Read More About Angelica Ross & TransTech Social Enterprises
James Felton Keith has done many things throughout his career. He started as an Engineer, was the first black LGBTQ+ person to run for US Congress, and has been working toward equality and inclusivity through his entrepreneurial ventures.
As the Founder and President of the nonprofit The Data Union, he recognizes the impact that the data collected by corporations has on our economy and culture. Technology corporations’ use of people’s data has increasingly become an issue; what data can or should be collected is hotly debated. The Data Union works towards income equality for the mining extract and distribution of our data.

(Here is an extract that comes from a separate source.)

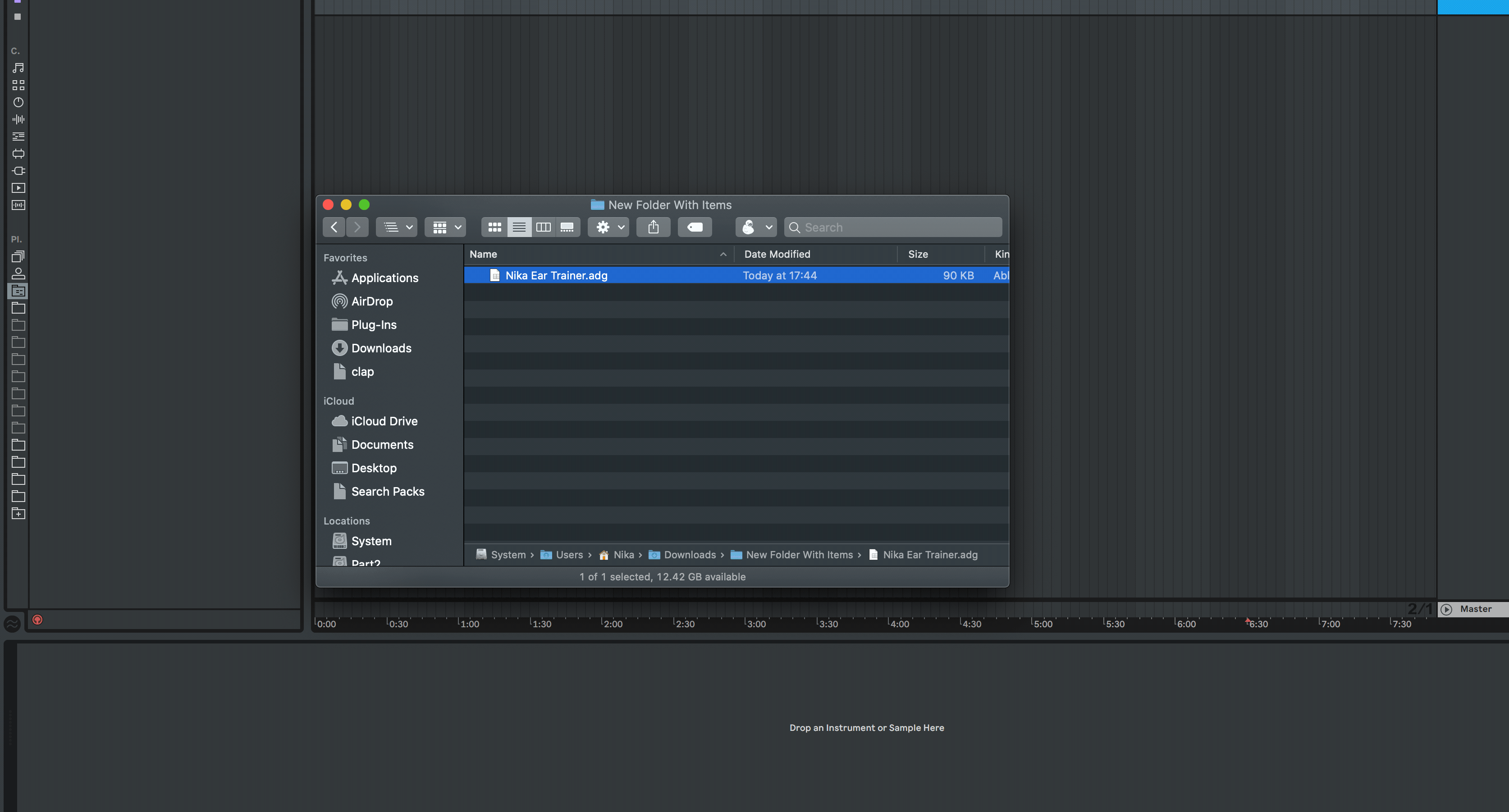Select the Drums browser category icon
This screenshot has width=1509, height=812.
(x=18, y=85)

Read More About James Felton Keith & The Data Union
Sophie Wilson is best known for designing the ARM Core Processor with Steve Furber in the 1980s. According to the Computer History Museum (link below), “The ARM processor core is now used in thousands of different products, from mobile phones and tablets to digital televisions and video games. The number of ARM processor cores now shipped exceeds 30 billion, or more than four ARM microprocessors for every person on earth.” Her invention has now been a part of billions of lives, making her one of the most influential women in technology.
Read More About Sophie Wilson
Peter Landin is most well known for inventing the Stack, Environment, Control, Dump (SECD) Machine. This machine was the first theoretical computer used for a functional programming language. He also coined many sayings that are still used in computer sciences today such as, “syntactic sugar” and “the next 700.”
He was also an activist who was involved with the Gay Liberation Front in the 1970s.
Read More About Peter Landin
Leanne Pittsford is an activist and entrepreneur who founded Lesbians Who Tech & Allies in 2012, the largest LGBTQ community of technologists in the world. According to their website (link below), “Lesbians Who Tech & Allies is a community of LGBTQ women, non-binary, and trans individuals in and around tech (and the people who support them).” One of their main goals is to get more women, POC, and trans people into technology.
Read More About Lesbians Who Tech & Leanne Pittsford
Dr. Kortney Ziegler is a blogger, artist, and scholar whose work centers around black queer/trans issues. In 2013, Ziegler founded Trans*H4CK, which originally started as a hack-a-thon, where experts in the community came together to create digital tools to better the trans community.
The organization continues their work today, according to the Trans*H4CK website (link below), “We shift the ways trans*, gender non conforming, agender and non binary people live by creating technology that economically empowers, improves access to social services, promotes gender safety and community sustainability, while bringing visibility to trans* tech innovators and entrepreneurs.”
Read More About Trans*H4CK & Kortney Ziegler
This article is by no means comprehensive in showcasing the impact LGBTQ+ people have had on the technology industry. However, we hope it will spark an interest in learning more about the impact of the LGBTQ+ community. Encouraging minorities and women to pursue STEM (Science, Technology, Engineering, and Math) careers or build their own businesses invigorates those industries with a fresh perspective. Diversity within the tech space is growing, and we at DOMA believe that meaningful change begins from within. It is our goal to build an inclusive, collaborative environment that values everyone’s unique contributions. We are committed to helping people find their place in the technology sector.